Relevant gds-cli account names:

  • techops

Terraform

When applying the multi-tenant concourse terraform (from tech-ops-private reliability-engineering/terraform/deployments/gds-tech-ops/cd), you may find Terraform:

  • re-orders permissions lists
  • replaces various AMIs
  • replaces Prometheis

These should be fine. The AMI changes should roll out when the main team’s roll-instances pipeline jobs run on the next weekday morning.

Interruptible

Troubleshooting pending builds

Sometimes a team’s pipeline will have jobs get stuck in a pending state and not run.

You can check that their workers are working okay by running other jobs (e.g. the info pipeline should be working).
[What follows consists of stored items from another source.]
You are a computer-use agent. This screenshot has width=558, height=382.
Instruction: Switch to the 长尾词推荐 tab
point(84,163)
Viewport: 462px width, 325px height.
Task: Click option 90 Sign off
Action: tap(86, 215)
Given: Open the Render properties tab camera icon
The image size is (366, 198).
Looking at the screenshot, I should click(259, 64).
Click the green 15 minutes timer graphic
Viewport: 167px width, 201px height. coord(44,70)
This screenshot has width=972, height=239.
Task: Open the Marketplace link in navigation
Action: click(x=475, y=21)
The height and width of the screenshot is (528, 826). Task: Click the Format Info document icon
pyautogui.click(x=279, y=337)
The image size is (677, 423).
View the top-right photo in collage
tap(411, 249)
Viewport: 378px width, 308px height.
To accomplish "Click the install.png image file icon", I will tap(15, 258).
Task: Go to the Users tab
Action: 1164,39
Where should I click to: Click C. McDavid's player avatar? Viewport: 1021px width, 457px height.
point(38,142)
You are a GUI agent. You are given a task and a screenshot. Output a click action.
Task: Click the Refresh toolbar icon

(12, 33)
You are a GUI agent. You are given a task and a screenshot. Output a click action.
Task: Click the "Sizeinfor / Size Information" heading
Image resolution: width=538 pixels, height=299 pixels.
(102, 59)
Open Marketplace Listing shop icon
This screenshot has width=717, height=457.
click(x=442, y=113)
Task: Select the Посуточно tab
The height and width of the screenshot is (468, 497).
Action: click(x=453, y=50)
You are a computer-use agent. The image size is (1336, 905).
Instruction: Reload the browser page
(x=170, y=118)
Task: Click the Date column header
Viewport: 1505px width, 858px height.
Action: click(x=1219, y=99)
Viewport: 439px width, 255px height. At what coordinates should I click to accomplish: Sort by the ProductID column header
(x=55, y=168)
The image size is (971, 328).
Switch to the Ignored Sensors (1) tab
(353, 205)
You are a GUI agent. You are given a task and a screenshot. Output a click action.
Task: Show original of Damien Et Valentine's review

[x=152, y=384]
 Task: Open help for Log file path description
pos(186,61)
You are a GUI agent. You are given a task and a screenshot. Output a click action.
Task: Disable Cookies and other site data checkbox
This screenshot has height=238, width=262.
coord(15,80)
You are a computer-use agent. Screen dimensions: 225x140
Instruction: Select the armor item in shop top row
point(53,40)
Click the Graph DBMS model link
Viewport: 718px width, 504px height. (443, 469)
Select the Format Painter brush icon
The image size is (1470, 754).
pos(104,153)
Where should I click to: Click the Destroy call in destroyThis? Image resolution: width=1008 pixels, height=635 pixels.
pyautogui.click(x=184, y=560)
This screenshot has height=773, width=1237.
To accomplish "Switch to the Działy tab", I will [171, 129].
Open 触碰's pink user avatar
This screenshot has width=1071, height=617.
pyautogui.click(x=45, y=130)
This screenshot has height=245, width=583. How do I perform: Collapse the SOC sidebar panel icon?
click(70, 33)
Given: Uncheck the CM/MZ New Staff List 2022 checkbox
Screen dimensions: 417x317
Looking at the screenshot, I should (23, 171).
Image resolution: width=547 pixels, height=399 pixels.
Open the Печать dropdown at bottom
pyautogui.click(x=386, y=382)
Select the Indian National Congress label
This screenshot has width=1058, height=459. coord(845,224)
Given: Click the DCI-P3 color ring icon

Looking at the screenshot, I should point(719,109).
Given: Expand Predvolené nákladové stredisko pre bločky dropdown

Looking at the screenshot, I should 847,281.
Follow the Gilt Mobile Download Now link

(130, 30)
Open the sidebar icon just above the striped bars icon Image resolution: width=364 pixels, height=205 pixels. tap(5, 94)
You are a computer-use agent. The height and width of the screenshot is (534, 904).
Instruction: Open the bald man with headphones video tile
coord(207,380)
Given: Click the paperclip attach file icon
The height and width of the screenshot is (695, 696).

If this does not work, you may want to check that the team has healthy workers, you can see whether a worker is stalled or running by looking at fly -t cd-main workers. (main in this command can be replaced with any other team name, it is only used to find the correct Concourse instance, the team does not matter, all teams workers will be shown).

Otherwise, the cause of the issue might be an upstream bug. The normal workaround for this seems to be deleting (fly -t cd-team-name destroy-pipeline -p bad-pipeline) and re-creating (fly -t cd-team-name set-pipeline -p bad-pipeline -c pipeline.yml) the pipeline - but note it may be advisable to run set-pipeline first to look at the diff you’ll be creating when you set the pipeline again - it may be necessary to set variables, and pipelines that self-update should contain some clues as to where to get those variables from. This process should be performable by the affected team.

Creating a new team

These are requested by PR in the tech-ops-private repository, which is available to everyone in the alphagov GitHub organisation:

  • First, update the list of teams in infra.tf
  • Create a new file forked from reliability-engineering/terraform/deployments/gds-tech-ops/cd/team-autom8.tf
    • Replace all the references to autom8 with the name of the new team
    • Replace the re-autom8 owner team with as many new owner GitHub teams as required, but remember to leave re-common-cloud on the list.
    • In addition to owners and members, pipeline_operators and viewers may be specified.
    • Set the desired_capacity attribute of the concourse-worker-pool module as appropriate, and optionally set the instance_type attribute too (default is t3.small).
    • By default every team’s workers runs in the same subnet and gets the same egress IP. Where it is a requirement that egress IPs be used only by a specific team, that team may be given its own subnet and NAT Gateway, as is done for e.g. the gsp team. We do not do this purely for AWS Role SourceIp Conditions, as the Principal will already be unique to the right team’s worker group. They may be provided for cases like SSH. These cost more money.
  • Create a new job in the roll-instances pipeline in reliability-engineering/terraform/deployments/gds-tech-ops/cd-main/pipelines/roll-instances.yml
    • Copy an existing one
    • Update the TEAM param and the name of the job
    • Set MINIMUM_HEALTHY as appropriate - this is passed into awsc‘s --min-healthy-percent parameter. If the team has multiple worker nodes it can be set above 0%.
  • Update reliability-engineering/terraform/deployments/gds-tech-ops/cd/deploy-info-pipelines.yml
    • Copy an existing team in the pipeline resource source, change the name but leave username and password the same.
    • Copy an existing put step in the deploy-info-pipelines job, change the team but leave the name and config_file the same.

Then when reviewing such requests, ensure they are sized appropriately and don’t include a new subnet where they don’t need to. Ensure the permissions are set up correctly and the requesting team knows the implications of the permissions chosen. It will be continuously deployed by the deploy pipeline, after passing through the staging deployment.

AWS Account Actions

Interruptible

Main article: GDS AWS Account Management Service

Deleting AWS Accounts no longer required

If the account uses the aws-root-accounts@digital.cabinet-office.gov.uk email address, then GDS staff who have access to the safe and membership of the aws-root-accounts google group can remove the account.

If it uses a different email address, the account can only be removed by someone with access to that email address and associated MFA secret.